Another class of conventional coal frothing agents are polyoxyalkylene glycol modified alkanols. Typically ethylene oxide or propylene oxide is reacted with methanol of other short-chain alcohol in a proportion ranging from 4 to 10 or more moles of alkylene oxide per mole of alkanol. The resulting polyoxyalkylene ether alcohols can be suitably modified according to the precepts of the present invention to provide improved coal recoveries. The substitution of a carboxylic acid for the lower alkanol is an effective and simple method for making a monocarboxylic acid ester of a polyoxyalkylene glycol which functions effectively in a coal froth flotation process. In fact, improved coal recovery is gained by introduction of the ester linkage to the ether alcohol frother. The multiplicity of ether linkages permits greater molecular weights to be utilized for such conventional ether alcohol frothers and the same is true of the ester-modified ether alcohol frothers of the present invention. Thus, the total number of carbon atoms can range up to 25-30 or more of such highly etherified ester-alcohol frothers.
Other suitable ester-alcohols include monoesters or diesters of triols preferably containing from 6-19 total carbon atoms and a diester of a dibasic acid and a glycol/monoalcohol mixture also containing from 6-19 total carbon atoms. Additional ester-alcohol frothing agents clearly can be conceived of and synthesized in accordance with the precepts of the present invention. So long as the alcohol provides the requisite degree of frothing required of the coal flotation process, the presence of an ester linkage will enhance the activity of the alcohol frothing functionality. The proportion of ester-alcohol in the flotation process should range from between about 0.05 to about 0.5 g/kg of coal feed.
The frothers of the present invention are used with conventional collectors and promoters. Fuel oil is the preferred collector for use in the coal flotation process. Representative fuel oils include, for example, diesel oil, kerosene, Bunker C fuel oil, and the like and mixtures thereof. The fuel oil collector generally is employed in a dosage of from about 0.2 to about 2.5 gm/kg of coal feed. The precise proportion of collector depends upon a number of factors including, for example, the size, degree of oxidation and rank of the coal to be floated, and the dosages of the promoter and frother.
The preferred promoters for use in the process are the fatty nitrile promoters disclosed in applicant's commonly-assigned application Ser. No. 434,244, filed on Oct. 14, 1982, the disclosure of which is expressly incorporated herein by reference. The proportion of such promoters typically is from about 0.01 to about 2 g/kg of solid feed particles.

+===+

# GIVEN INSTRUCTION
Answer these questions from the coal flotation passage:
1. Which collector is preferred for the coal flotation process?
2. In what proportion should the ester-alcohol be used per kilogram of coal feed?
3. What kind of promoters does the passage name as preferred?
The stored items play no part in this exercise.

Stored items:
+===+

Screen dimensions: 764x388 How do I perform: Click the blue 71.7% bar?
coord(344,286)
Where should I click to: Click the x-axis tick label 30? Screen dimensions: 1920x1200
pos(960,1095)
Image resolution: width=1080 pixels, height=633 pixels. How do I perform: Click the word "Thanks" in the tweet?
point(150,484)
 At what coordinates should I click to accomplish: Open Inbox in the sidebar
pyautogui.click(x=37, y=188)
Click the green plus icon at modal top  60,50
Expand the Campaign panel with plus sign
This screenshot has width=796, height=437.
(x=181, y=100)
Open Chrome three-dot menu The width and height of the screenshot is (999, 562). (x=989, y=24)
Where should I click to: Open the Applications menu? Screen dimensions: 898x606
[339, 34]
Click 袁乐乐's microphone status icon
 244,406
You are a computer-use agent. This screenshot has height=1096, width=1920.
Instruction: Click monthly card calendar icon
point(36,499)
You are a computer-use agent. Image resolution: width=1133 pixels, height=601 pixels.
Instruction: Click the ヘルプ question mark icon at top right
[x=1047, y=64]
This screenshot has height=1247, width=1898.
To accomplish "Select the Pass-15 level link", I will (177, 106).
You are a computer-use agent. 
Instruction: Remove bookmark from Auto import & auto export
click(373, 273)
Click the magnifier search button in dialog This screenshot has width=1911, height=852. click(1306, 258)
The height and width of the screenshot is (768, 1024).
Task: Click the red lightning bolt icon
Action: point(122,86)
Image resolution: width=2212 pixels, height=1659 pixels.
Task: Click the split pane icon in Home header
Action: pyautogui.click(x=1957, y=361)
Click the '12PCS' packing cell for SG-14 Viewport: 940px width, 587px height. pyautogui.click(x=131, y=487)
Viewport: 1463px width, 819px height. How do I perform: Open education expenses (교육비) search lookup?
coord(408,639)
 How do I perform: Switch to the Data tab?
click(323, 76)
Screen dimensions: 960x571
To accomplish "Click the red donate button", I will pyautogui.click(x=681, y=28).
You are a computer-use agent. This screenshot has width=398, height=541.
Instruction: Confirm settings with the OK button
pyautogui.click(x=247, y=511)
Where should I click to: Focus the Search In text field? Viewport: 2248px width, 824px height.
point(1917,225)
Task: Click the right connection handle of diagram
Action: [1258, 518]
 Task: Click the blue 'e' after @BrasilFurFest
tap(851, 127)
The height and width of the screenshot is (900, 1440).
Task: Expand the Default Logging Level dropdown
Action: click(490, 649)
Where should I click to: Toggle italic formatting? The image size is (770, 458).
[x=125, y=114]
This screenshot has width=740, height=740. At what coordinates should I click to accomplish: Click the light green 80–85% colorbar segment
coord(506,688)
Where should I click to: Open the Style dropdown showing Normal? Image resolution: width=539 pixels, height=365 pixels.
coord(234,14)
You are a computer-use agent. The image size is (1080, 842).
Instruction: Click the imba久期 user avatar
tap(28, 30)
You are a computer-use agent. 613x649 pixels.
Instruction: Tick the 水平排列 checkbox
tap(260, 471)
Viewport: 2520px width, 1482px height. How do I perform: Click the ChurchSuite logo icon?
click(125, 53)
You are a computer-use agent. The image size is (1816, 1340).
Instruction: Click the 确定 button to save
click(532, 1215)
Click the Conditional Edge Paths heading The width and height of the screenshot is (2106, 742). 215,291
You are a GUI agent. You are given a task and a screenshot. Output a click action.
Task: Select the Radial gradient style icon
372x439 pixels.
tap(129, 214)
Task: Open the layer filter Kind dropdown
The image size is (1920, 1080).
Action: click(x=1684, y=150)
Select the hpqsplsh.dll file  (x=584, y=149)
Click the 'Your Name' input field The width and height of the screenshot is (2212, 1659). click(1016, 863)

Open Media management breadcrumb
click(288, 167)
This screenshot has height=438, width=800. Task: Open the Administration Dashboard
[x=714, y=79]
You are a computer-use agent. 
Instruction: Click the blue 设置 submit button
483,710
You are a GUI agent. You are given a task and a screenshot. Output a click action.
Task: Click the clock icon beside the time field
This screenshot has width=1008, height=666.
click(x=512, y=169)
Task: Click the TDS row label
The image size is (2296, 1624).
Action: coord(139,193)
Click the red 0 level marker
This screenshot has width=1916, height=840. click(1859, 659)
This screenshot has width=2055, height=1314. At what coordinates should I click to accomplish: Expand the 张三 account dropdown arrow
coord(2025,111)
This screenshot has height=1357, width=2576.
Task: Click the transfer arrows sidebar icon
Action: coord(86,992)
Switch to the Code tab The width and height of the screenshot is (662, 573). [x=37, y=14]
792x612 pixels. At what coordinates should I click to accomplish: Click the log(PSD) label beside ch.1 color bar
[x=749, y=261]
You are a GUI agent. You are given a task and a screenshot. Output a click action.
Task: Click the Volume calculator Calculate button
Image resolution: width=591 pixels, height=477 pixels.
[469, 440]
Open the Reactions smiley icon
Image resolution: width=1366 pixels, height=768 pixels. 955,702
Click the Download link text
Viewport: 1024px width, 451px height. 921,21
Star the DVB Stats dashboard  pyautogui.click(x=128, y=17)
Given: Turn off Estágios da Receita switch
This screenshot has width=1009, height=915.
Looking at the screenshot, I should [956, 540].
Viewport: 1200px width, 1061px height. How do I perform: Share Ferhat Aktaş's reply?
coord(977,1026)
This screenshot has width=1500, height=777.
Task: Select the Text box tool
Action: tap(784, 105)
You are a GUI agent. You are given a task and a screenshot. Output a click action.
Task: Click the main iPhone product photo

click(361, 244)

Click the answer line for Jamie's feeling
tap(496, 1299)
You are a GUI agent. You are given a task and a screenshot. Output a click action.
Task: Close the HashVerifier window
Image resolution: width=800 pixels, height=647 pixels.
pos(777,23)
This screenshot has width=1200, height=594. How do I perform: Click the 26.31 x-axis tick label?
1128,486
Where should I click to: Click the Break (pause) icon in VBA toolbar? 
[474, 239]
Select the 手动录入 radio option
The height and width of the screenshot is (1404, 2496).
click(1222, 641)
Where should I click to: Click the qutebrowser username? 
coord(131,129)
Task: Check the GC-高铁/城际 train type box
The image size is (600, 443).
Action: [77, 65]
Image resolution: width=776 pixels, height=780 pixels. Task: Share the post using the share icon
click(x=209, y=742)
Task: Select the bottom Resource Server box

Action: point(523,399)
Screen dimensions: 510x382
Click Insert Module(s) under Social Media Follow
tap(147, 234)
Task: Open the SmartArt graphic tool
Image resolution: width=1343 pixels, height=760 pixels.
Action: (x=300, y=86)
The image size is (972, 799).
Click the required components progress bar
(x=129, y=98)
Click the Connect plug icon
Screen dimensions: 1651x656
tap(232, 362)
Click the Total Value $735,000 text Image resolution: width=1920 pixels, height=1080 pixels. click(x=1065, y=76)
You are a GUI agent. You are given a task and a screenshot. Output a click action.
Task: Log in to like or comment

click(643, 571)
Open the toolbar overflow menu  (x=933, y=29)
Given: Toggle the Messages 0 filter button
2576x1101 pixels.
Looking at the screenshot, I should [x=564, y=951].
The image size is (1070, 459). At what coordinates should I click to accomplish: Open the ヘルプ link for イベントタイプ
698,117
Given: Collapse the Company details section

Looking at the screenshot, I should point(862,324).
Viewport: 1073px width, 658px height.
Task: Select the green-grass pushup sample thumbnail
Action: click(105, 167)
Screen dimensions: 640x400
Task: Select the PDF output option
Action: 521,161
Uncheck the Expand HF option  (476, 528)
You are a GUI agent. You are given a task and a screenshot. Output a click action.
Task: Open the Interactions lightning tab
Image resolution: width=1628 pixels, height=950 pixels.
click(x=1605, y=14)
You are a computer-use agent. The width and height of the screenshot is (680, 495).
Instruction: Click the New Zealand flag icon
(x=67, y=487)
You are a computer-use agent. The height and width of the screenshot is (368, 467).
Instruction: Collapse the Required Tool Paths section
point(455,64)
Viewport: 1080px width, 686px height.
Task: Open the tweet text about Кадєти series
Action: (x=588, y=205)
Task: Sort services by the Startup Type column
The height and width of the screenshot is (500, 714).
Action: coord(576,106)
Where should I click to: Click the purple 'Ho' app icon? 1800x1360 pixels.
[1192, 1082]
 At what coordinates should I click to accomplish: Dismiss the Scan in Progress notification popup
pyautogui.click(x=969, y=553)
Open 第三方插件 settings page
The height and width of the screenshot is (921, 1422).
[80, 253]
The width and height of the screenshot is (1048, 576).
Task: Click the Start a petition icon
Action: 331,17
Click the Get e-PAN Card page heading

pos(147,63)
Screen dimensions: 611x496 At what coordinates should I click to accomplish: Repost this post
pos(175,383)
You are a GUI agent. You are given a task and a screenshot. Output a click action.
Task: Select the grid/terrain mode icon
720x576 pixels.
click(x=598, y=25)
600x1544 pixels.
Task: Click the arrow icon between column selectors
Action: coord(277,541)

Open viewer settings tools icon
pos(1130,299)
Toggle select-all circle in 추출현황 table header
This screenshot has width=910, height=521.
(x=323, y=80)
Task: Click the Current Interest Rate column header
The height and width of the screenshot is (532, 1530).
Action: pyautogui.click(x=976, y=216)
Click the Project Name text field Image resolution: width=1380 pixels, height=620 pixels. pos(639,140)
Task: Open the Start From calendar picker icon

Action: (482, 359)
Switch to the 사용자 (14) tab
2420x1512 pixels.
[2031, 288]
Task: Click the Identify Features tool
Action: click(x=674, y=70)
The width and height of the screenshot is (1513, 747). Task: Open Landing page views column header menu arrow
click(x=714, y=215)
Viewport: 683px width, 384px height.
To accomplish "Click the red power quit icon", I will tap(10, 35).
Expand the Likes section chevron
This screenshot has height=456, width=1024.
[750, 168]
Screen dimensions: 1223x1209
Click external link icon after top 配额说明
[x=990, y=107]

+===+

# SOLUTION TO THIS TASK
1. Fuel oil.
2. From about 0.05 to about 0.5 g/kg of coal feed.
3. Fatty nitrile promoters.